WHAT YOU ARE ASKED TO DO = Print out the entries exactly, and include each one.

- - - -

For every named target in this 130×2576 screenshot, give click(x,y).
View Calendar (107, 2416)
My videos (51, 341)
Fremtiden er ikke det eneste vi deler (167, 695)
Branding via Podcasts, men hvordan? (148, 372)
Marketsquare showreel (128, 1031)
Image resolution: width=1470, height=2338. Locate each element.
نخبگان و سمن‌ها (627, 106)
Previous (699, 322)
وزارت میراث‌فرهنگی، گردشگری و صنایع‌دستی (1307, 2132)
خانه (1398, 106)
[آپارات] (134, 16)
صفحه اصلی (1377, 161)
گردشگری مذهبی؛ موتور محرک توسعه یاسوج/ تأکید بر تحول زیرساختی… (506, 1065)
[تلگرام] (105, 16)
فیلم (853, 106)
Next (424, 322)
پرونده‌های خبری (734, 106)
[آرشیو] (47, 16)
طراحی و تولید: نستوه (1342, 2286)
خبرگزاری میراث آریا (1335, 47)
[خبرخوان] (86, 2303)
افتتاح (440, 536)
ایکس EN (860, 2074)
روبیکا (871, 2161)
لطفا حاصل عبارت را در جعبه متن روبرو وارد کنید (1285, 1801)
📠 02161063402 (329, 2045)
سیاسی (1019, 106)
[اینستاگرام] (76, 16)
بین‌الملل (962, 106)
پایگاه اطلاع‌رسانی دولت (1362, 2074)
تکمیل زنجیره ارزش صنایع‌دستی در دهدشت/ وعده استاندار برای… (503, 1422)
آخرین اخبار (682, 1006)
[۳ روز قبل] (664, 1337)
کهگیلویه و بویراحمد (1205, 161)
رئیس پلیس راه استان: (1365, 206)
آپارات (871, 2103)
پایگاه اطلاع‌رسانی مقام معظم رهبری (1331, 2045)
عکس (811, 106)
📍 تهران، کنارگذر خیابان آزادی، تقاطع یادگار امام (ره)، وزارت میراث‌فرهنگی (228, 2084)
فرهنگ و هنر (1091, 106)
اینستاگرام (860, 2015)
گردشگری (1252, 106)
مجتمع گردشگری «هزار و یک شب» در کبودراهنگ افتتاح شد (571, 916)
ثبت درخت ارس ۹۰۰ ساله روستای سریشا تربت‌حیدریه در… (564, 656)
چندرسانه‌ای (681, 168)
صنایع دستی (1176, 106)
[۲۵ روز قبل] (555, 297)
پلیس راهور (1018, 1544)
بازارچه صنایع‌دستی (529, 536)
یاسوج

- - - -

RESULT =
For every named target in this 130×2576 screenshot, give click(x,y).
View Calendar (107, 2416)
My videos (51, 341)
Fremtiden er ikke det eneste vi deler (167, 695)
Branding via Podcasts, men hvordan? (148, 372)
Marketsquare showreel (128, 1031)
Image resolution: width=1470, height=2338. Locate each element.
نخبگان و سمن‌ها (627, 106)
Previous (699, 322)
وزارت میراث‌فرهنگی، گردشگری و صنایع‌دستی (1307, 2132)
خانه (1398, 106)
[آپارات] (134, 16)
صفحه اصلی (1377, 161)
گردشگری مذهبی؛ موتور محرک توسعه یاسوج/ تأکید بر تحول زیرساختی… (506, 1065)
[تلگرام] (105, 16)
فیلم (853, 106)
Next (424, 322)
پرونده‌های خبری (734, 106)
[آرشیو] (47, 16)
طراحی و تولید: نستوه (1342, 2286)
خبرگزاری میراث آریا (1335, 47)
[خبرخوان] (86, 2303)
افتتاح (440, 536)
ایکس EN (860, 2074)
روبیکا (871, 2161)
لطفا حاصل عبارت را در جعبه متن روبرو وارد کنید (1285, 1801)
📠 02161063402 (329, 2045)
سیاسی (1019, 106)
[اینستاگرام] (76, 16)
بین‌الملل (962, 106)
پایگاه اطلاع‌رسانی دولت (1362, 2074)
تکمیل زنجیره ارزش صنایع‌دستی در دهدشت/ وعده استاندار برای… (503, 1422)
آخرین اخبار (682, 1006)
[۳ روز قبل] (664, 1337)
کهگیلویه و بویراحمد (1205, 161)
رئیس پلیس راه استان: (1365, 206)
آپارات (871, 2103)
پایگاه اطلاع‌رسانی مقام معظم رهبری (1331, 2045)
عکس (811, 106)
📍 تهران، کنارگذر خیابان آزادی، تقاطع یادگار امام (ره)، وزارت میراث‌فرهنگی (228, 2084)
فرهنگ و هنر (1091, 106)
اینستاگرام (860, 2015)
گردشگری (1252, 106)
مجتمع گردشگری «هزار و یک شب» در کبودراهنگ افتتاح شد (571, 916)
ثبت درخت ارس ۹۰۰ ساله روستای سریشا تربت‌حیدریه در… (564, 656)
چندرسانه‌ای (681, 168)
صنایع دستی (1176, 106)
[۲۵ روز قبل] (555, 297)
پلیس راهور (1018, 1544)
بازارچه صنایع‌دستی (529, 536)
یاسوج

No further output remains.